PASSAGE section start
The
discovery has raised anew the hope that early treatment, in some cases,
may allow an infected person’s immune system to defeat the virus. But
proof has remained elusive, and there have been more disappointments
than triumphs.
The
child — a 9-year-old South African girl — has been in remission for
over eight years, according to research presented Monday at an
International AIDS Society conference in Paris.
The
case “strengthens our hope that by treating HIV-infected children for a
brief period beginning in infancy, we may be able to spare them the
burden of lifelong therapy,” Dr. Anthony S. Fauci, director of the
National Institute of Allergy and Infectious Diseases, said in a description of the case released by the institute, which sponsored a clinical trial in which the child was enrolled.
More research was still needed, he added.
The
girl, born infected with H.I.V. in 2007, was put on antiretroviral
treatment at nine weeks of age; then, as part of the trial, she was one
of 143 children whose treatment was temporarily stopped at 40 weeks.
PASSAGE section end
DATA PROVIDED section start
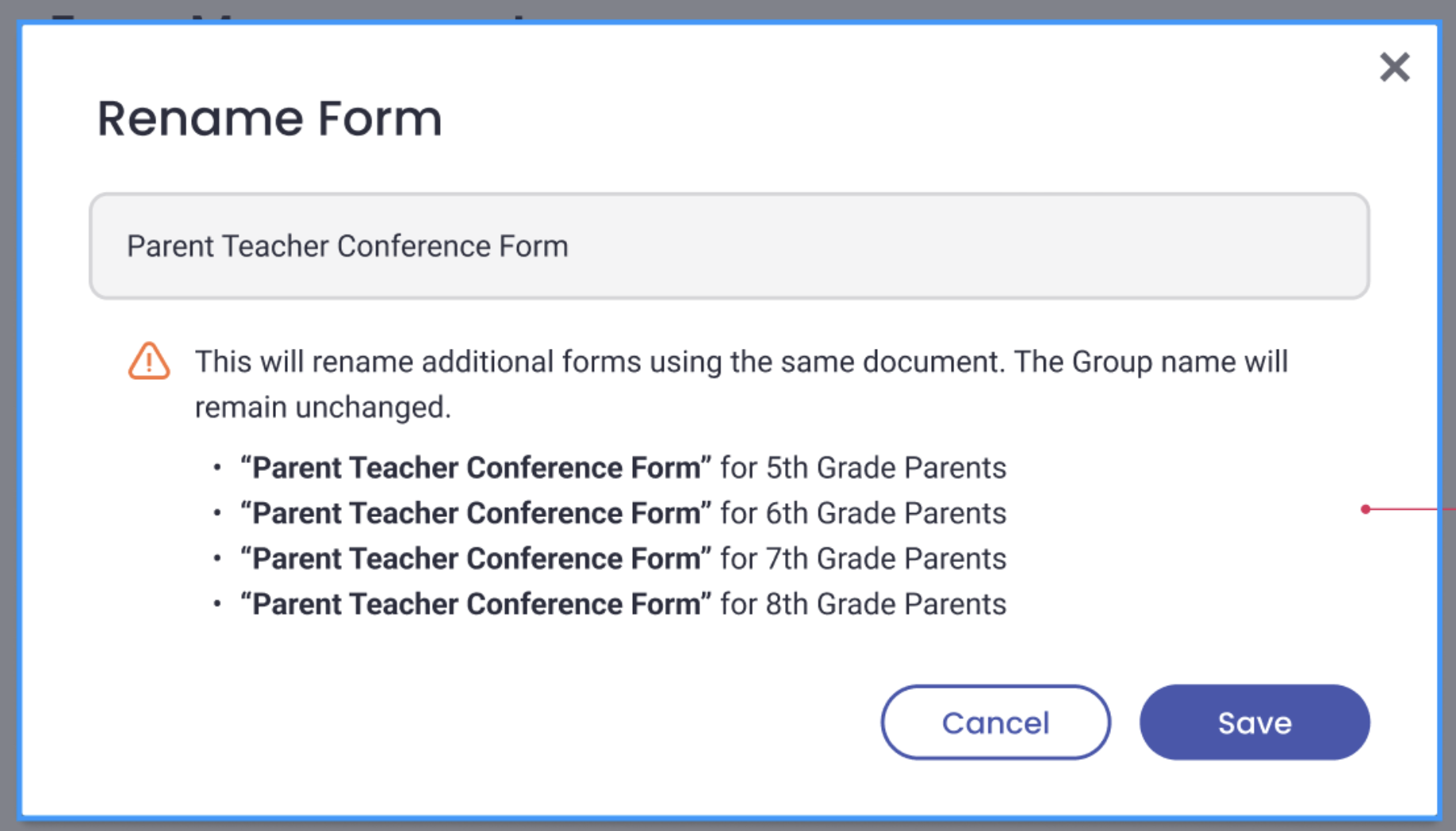This screenshot has width=1456, height=831.
Task: Click the 'remain unchanged.' line of the warning
Action: pyautogui.click(x=323, y=408)
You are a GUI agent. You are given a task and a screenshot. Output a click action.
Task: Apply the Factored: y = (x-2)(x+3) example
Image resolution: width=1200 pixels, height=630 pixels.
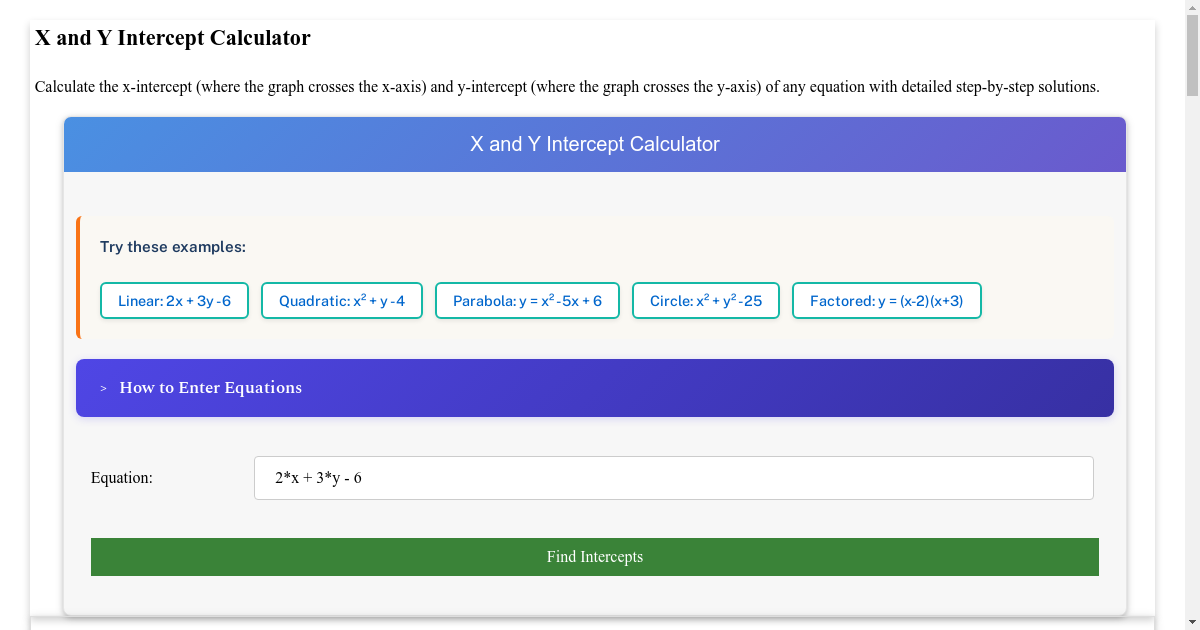click(886, 300)
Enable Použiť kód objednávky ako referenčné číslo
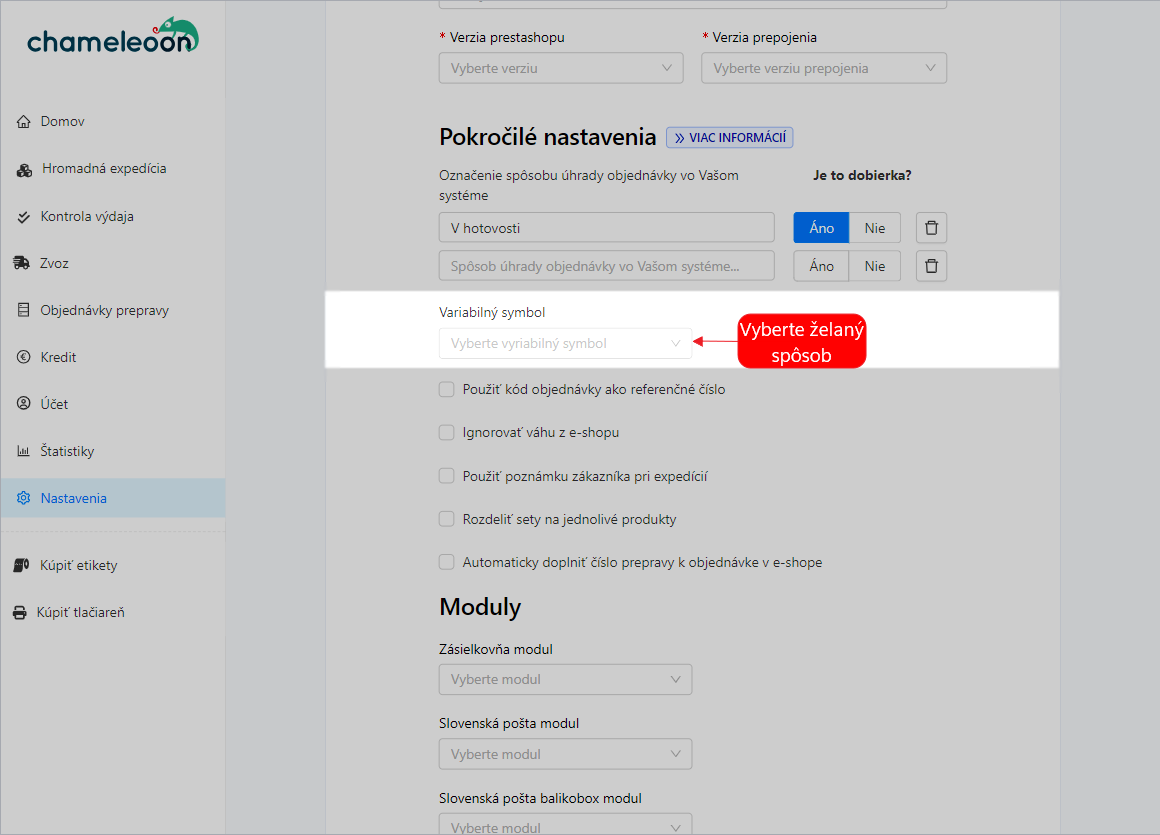 coord(446,389)
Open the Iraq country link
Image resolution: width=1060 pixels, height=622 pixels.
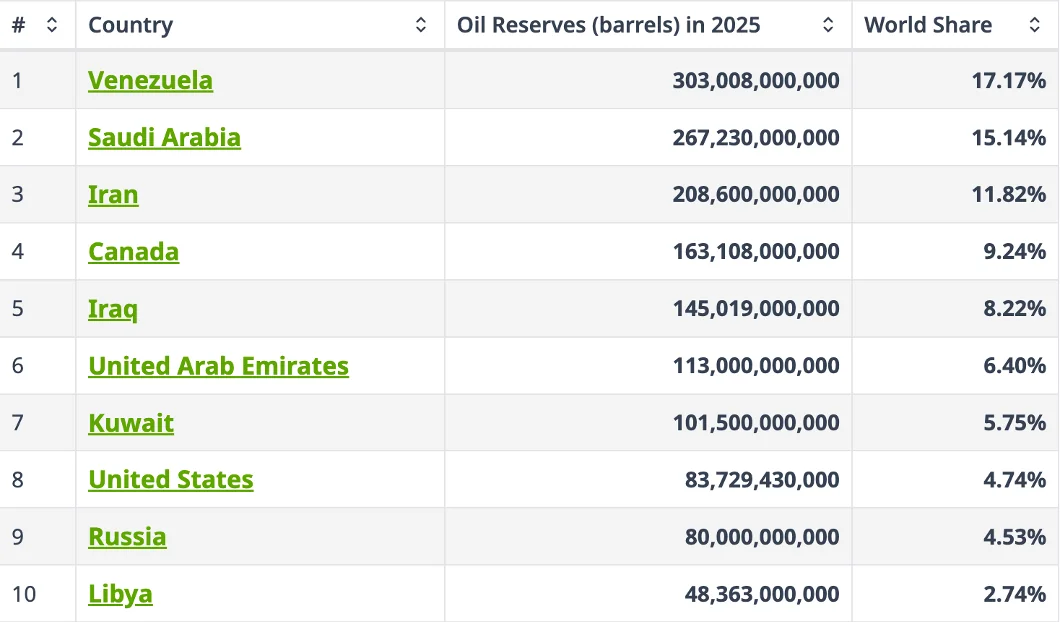[x=113, y=308]
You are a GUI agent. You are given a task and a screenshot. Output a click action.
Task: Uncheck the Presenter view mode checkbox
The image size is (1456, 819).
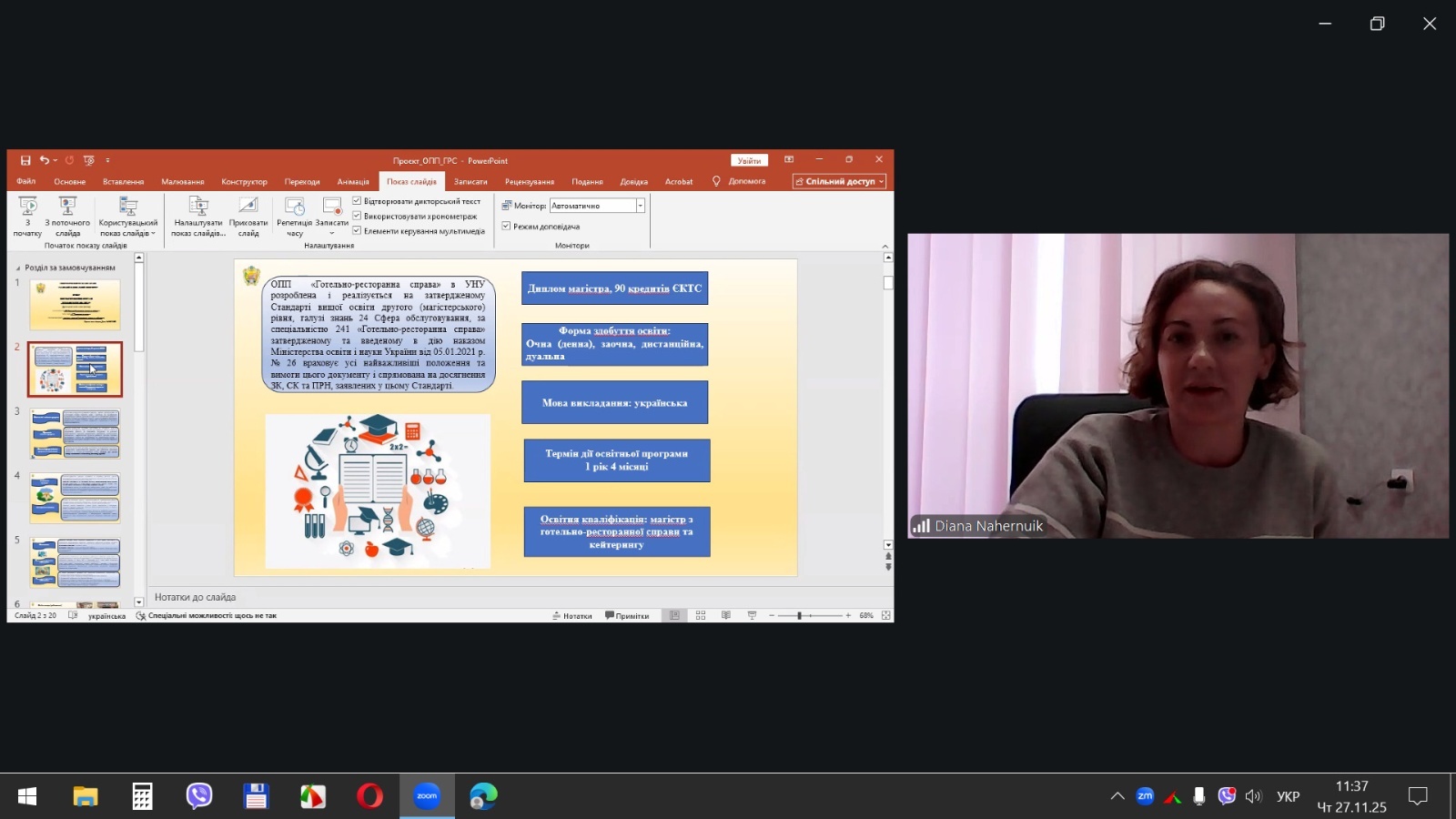(506, 226)
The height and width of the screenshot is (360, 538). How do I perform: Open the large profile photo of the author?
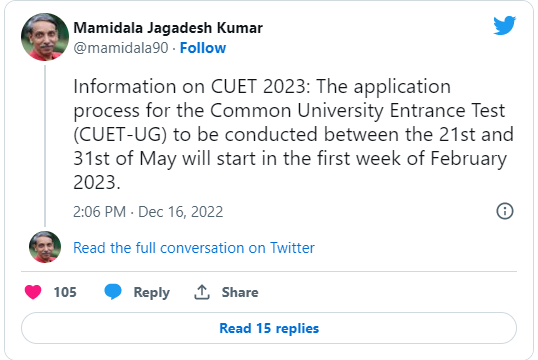(45, 37)
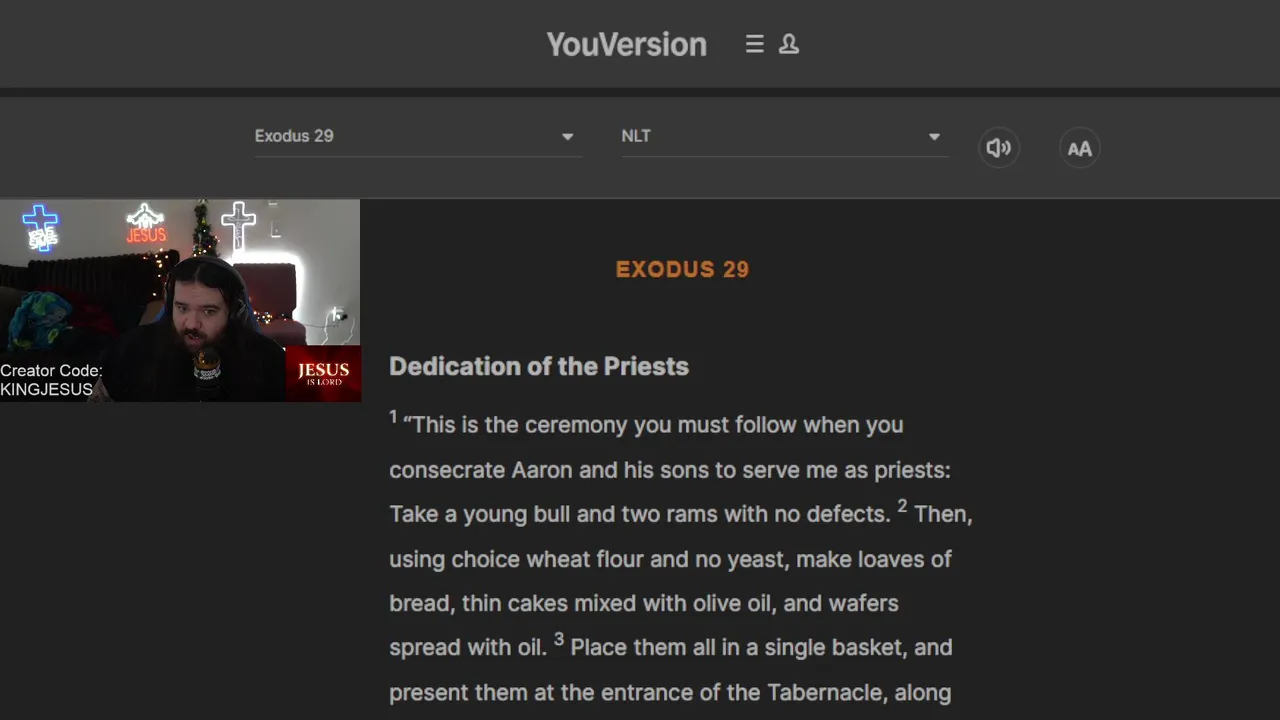The height and width of the screenshot is (720, 1280).
Task: Select the verse 3 superscript number
Action: tap(559, 640)
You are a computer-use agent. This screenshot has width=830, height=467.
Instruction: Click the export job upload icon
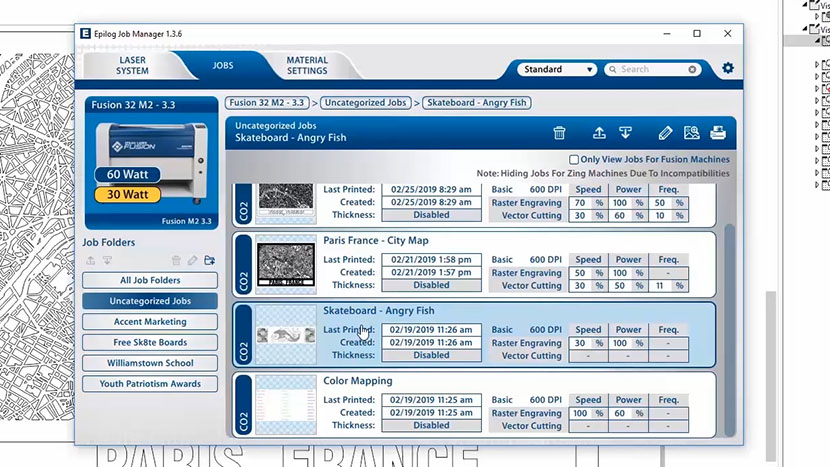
DATA PROVIDED section end
DESCRIPTION OF THE TASK:
Repeat the passage on the child's HIV remission word for word, starting with "More research was" and going on through "at 40 weeks.".

WRITTEN ANSWER:
More research was still needed, he added.
The
girl, born infected with H.I.V. in 2007, was put on antiretroviral
treatment at nine weeks of age; then, as part of the trial, she was one
of 143 children whose treatment was temporarily stopped at 40 weeks.